In the early 1980s when the new virus AIDS burst onto the scene and the virus that caused it was discovered in 1983-84, all that was is only natural to think that the research alliance would be able to develop a vaccine for it. Vaccines have surely been society’s most dominant weapon against viral diseases of medical importance.

In 1984 famous press conference announcing HIV as the cause of AIDS,

then U.S. Secretary of Health and Human Services Margaret Heckler predicted that a vaccine would be available in two years. Although it is now 37 years has been pass and there is no vaccine.

In stark contrast speed of COVID-19 vaccine growth and division puts the lack of an HIV vaccine. There is no such hand of Government the main issue is with lack of spending.

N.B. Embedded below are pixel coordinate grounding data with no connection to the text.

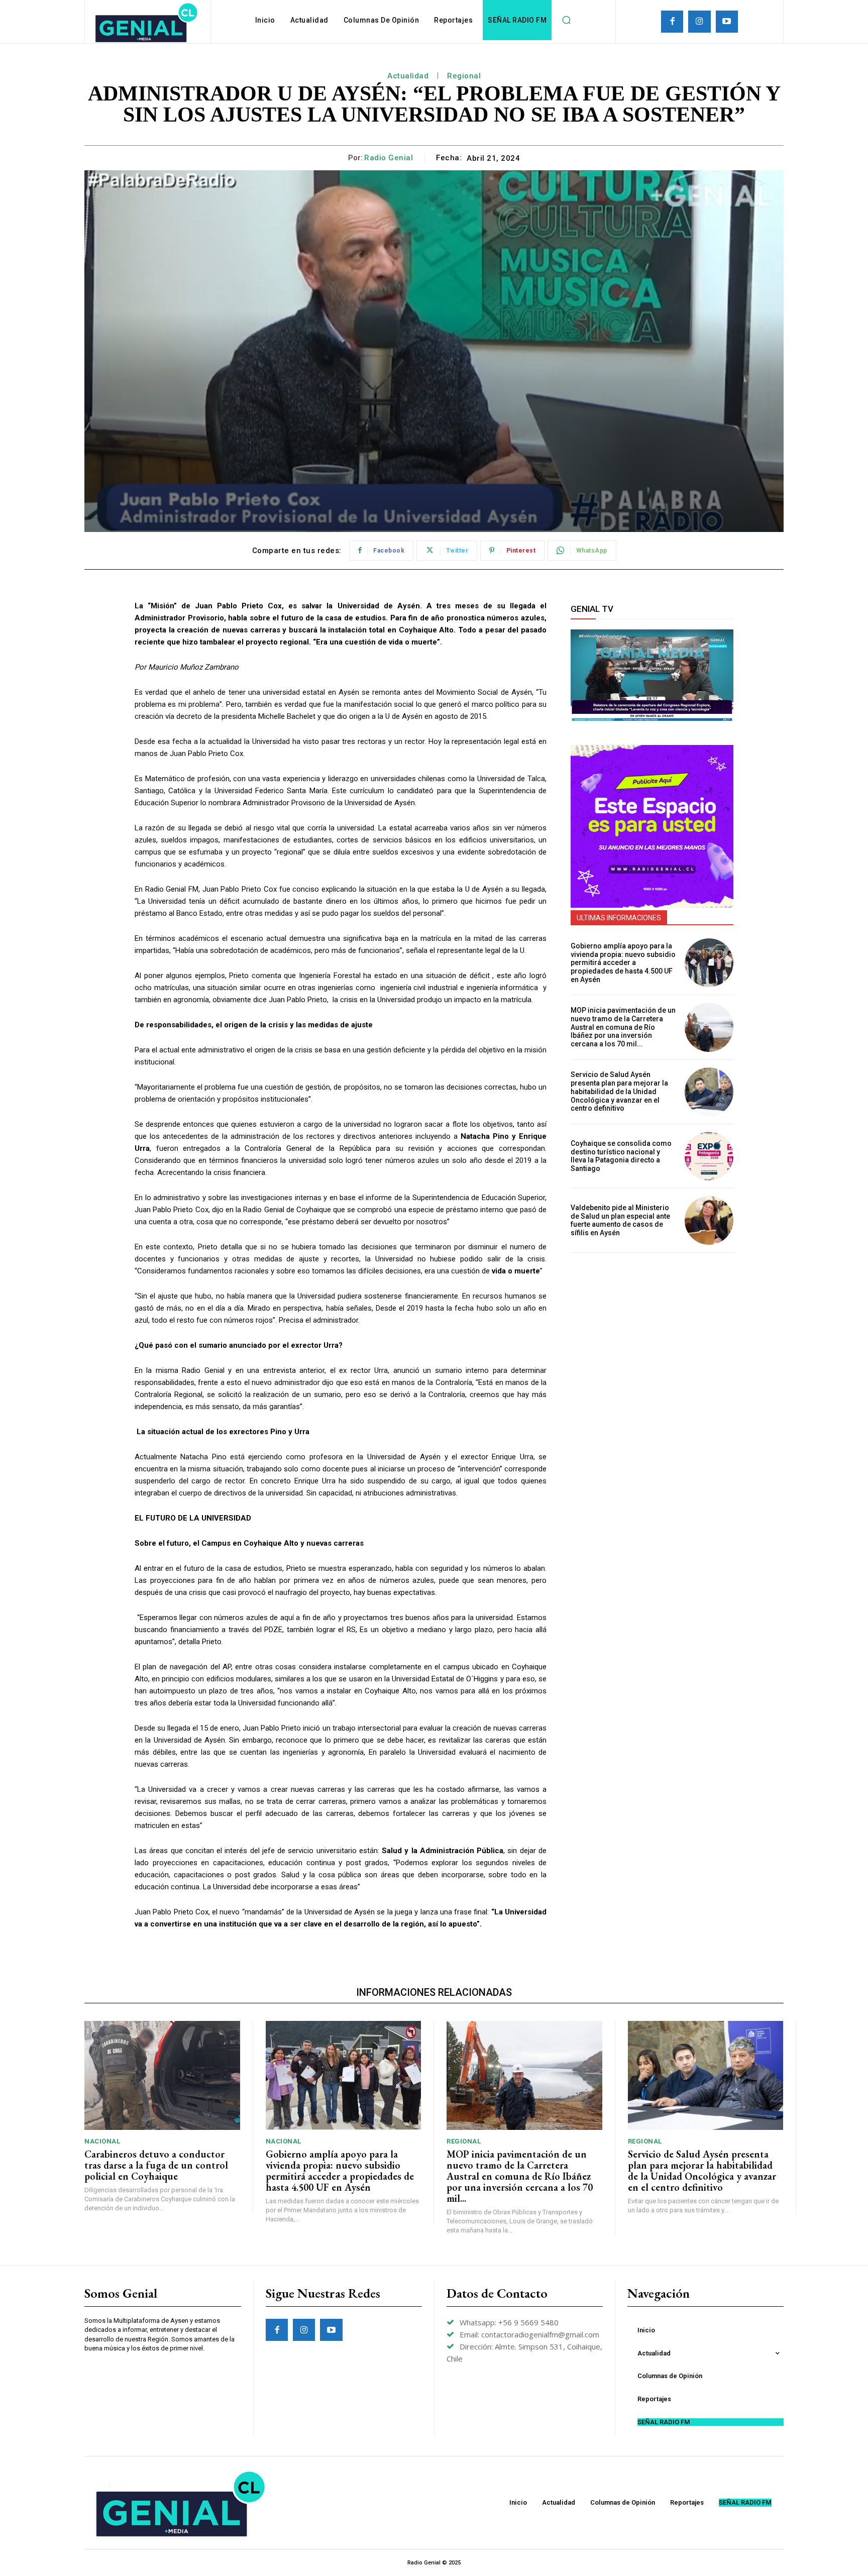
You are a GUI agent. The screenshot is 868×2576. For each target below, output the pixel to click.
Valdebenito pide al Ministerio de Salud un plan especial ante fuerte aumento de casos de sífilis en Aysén (620, 1220)
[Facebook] (672, 22)
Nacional (102, 2141)
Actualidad (407, 75)
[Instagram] (699, 22)
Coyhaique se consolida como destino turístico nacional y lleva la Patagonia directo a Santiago (621, 1155)
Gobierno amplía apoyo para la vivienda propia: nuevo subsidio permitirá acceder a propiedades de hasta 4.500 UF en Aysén (623, 963)
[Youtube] (727, 22)
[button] (566, 20)
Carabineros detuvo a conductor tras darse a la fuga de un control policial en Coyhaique (156, 2165)
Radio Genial (388, 157)
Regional (464, 75)
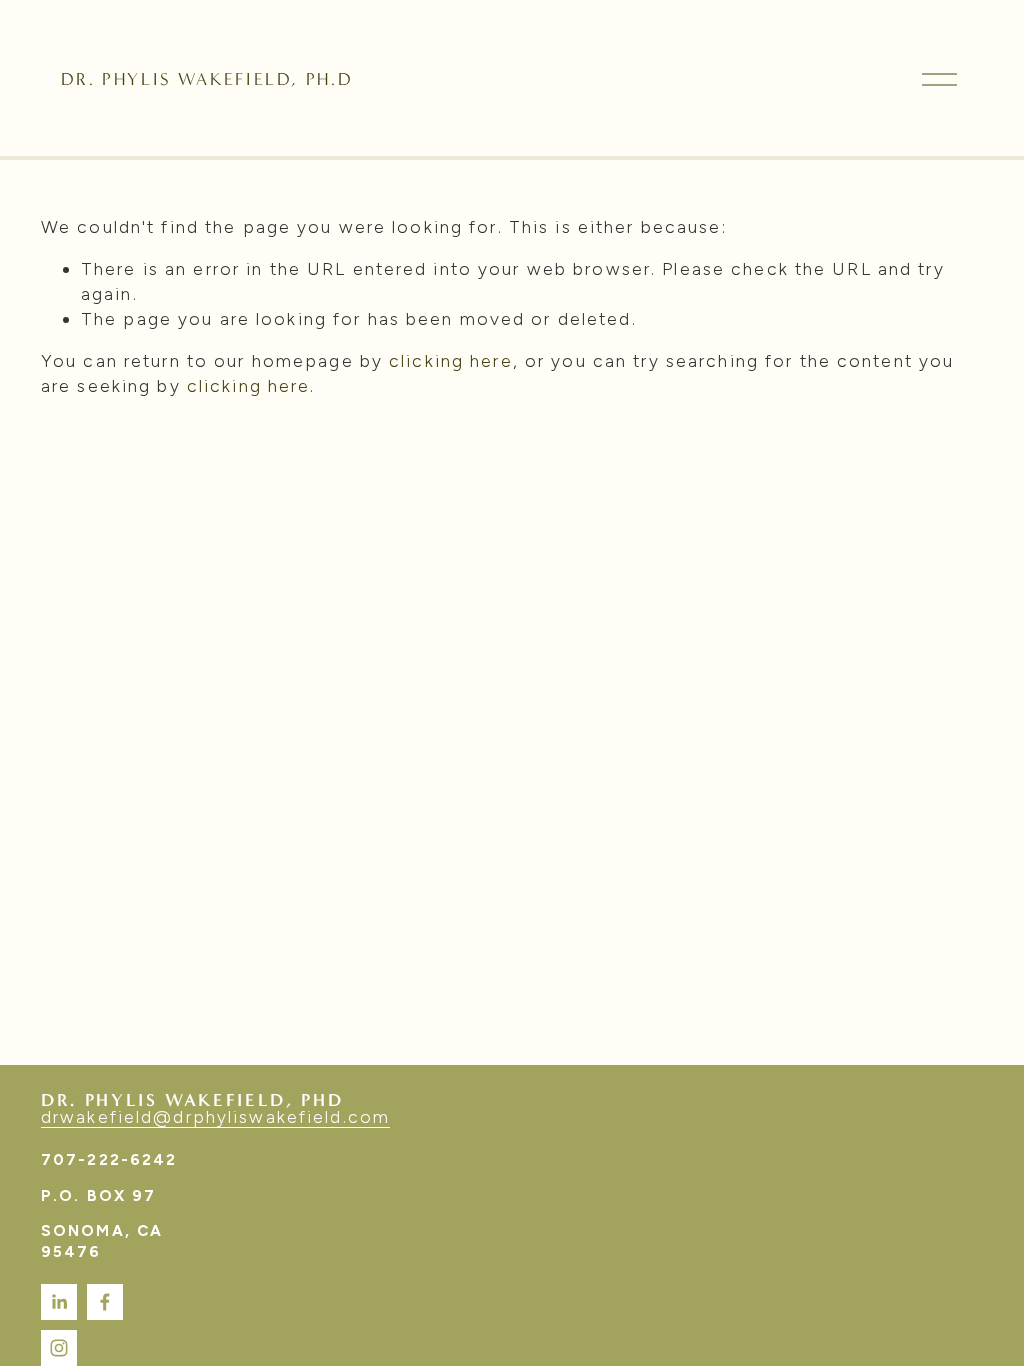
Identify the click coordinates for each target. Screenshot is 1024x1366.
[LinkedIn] (59, 1302)
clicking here (451, 360)
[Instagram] (59, 1348)
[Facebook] (105, 1302)
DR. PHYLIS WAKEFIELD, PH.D (206, 79)
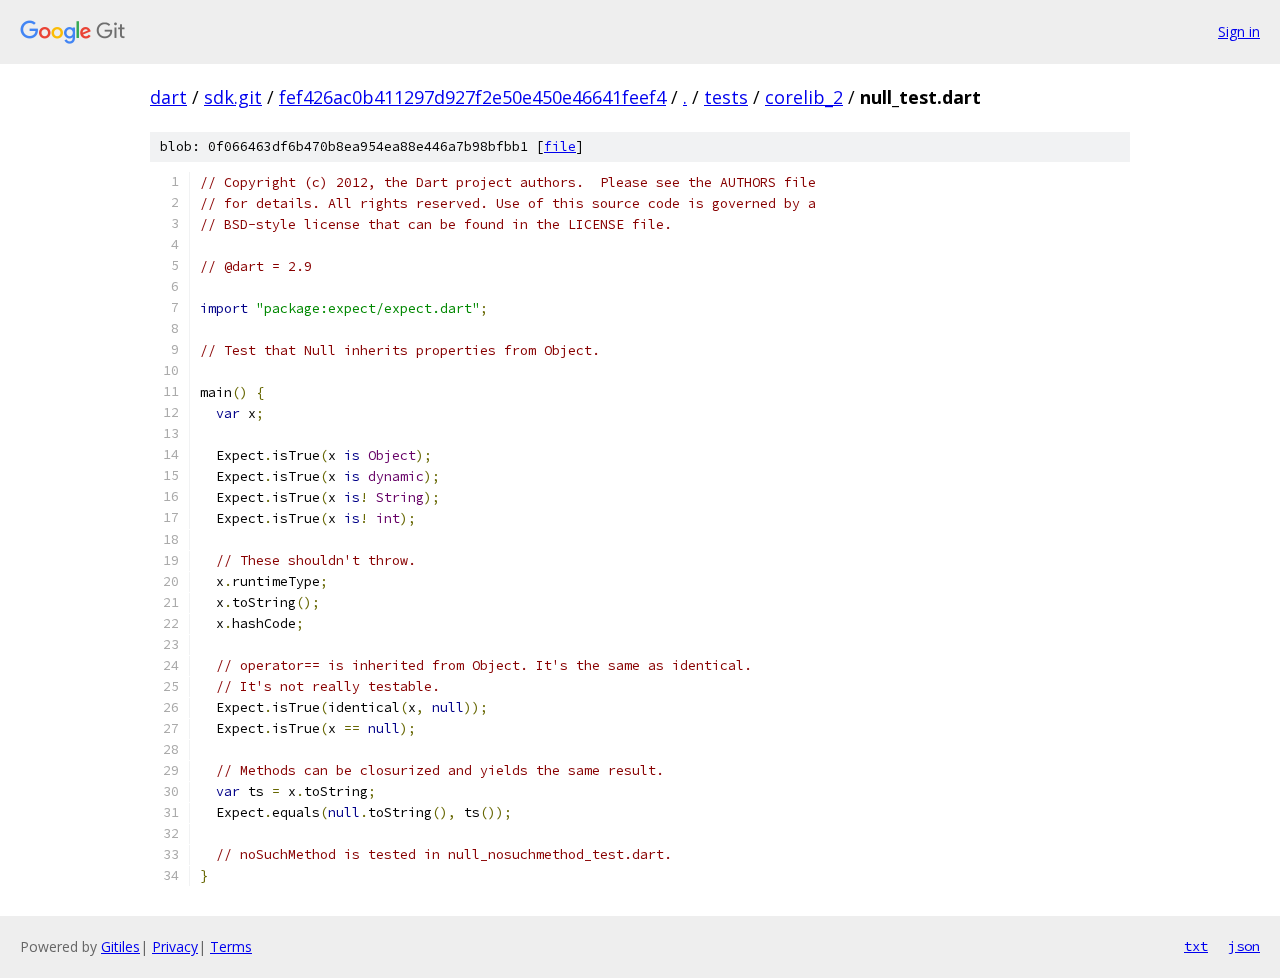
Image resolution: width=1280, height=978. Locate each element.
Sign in (1239, 31)
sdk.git (233, 97)
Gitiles (120, 946)
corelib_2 (804, 97)
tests (726, 97)
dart (168, 97)
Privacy (175, 946)
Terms (231, 946)
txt (1196, 946)
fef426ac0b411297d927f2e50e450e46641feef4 (472, 97)
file (560, 146)
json (1244, 946)
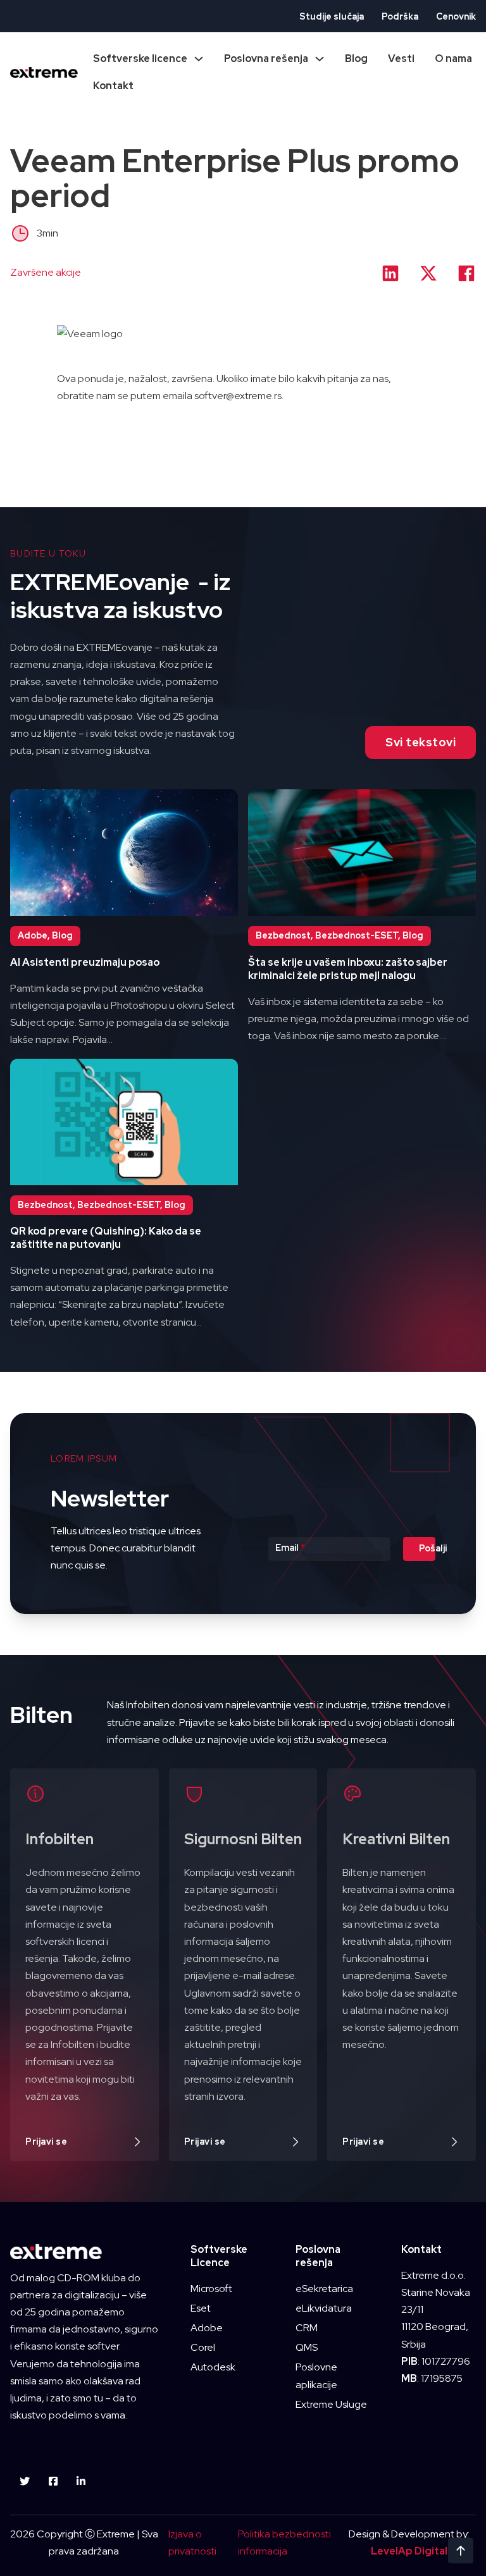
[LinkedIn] (390, 273)
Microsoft (211, 2288)
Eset (200, 2308)
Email (290, 1547)
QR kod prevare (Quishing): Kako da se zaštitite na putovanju (105, 1237)
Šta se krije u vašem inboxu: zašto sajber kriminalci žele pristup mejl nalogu (347, 969)
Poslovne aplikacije (316, 2375)
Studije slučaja (331, 16)
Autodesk (212, 2367)
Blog (356, 58)
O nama (453, 58)
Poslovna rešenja (266, 58)
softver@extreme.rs (238, 395)
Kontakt (113, 85)
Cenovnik (456, 16)
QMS (307, 2347)
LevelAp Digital (409, 2551)
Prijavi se (46, 2141)
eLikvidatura (324, 2308)
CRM (307, 2327)
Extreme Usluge (331, 2404)
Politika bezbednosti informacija (284, 2542)
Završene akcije (45, 272)
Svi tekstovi (420, 742)
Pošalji (427, 1548)
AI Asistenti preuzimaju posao (84, 962)
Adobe (206, 2327)
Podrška (400, 16)
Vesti (401, 58)
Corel (202, 2347)
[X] (428, 273)
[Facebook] (466, 273)
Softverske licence (140, 58)
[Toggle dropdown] (199, 59)
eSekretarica (324, 2288)
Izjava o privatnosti (192, 2542)
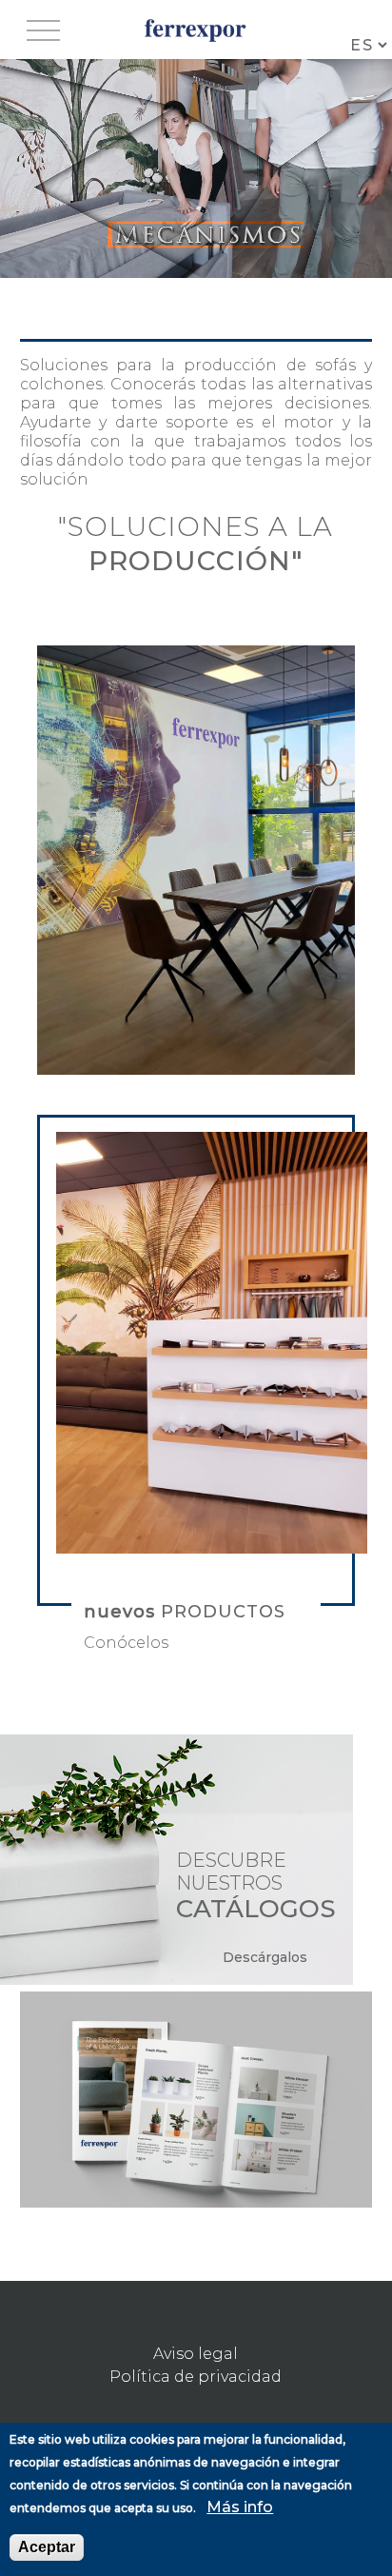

Having said that there have been five large-scale Phase 3 vaccine efficacy trials against HIV, each at a cost of over US$100 million. The first three of these failed quite convincingly; no protection against possession of HIV infection, maintaining of viral loads in those who did become infected.

There was a statistically significant higher frequency of infection in individuals who had been treated. The challenge lies in HIV itself. This includes the remarkable HIV strain unlikeness and the resistant avoidance strategies of the virus.

The complexity of HIV
Is this the problem that the basic biological properties that HIV has developed and make the development of a successful vaccine very, very difficult? What are those properties?

Everyone knows that people need to get revaccinated against the disease virus each season because time-to-time changes in the disease may cause a major problem. HIV has evolved an ability to produce and empower many modifications in its genetic data.

The outgrowth of this is an enormous amount of variation among strains of the virus not only from one individual to another but even within a single individual. Well, the variability of HIV within a single infected individual exceeds the entire worldwide sequence variability in the influenza virus during an entire season.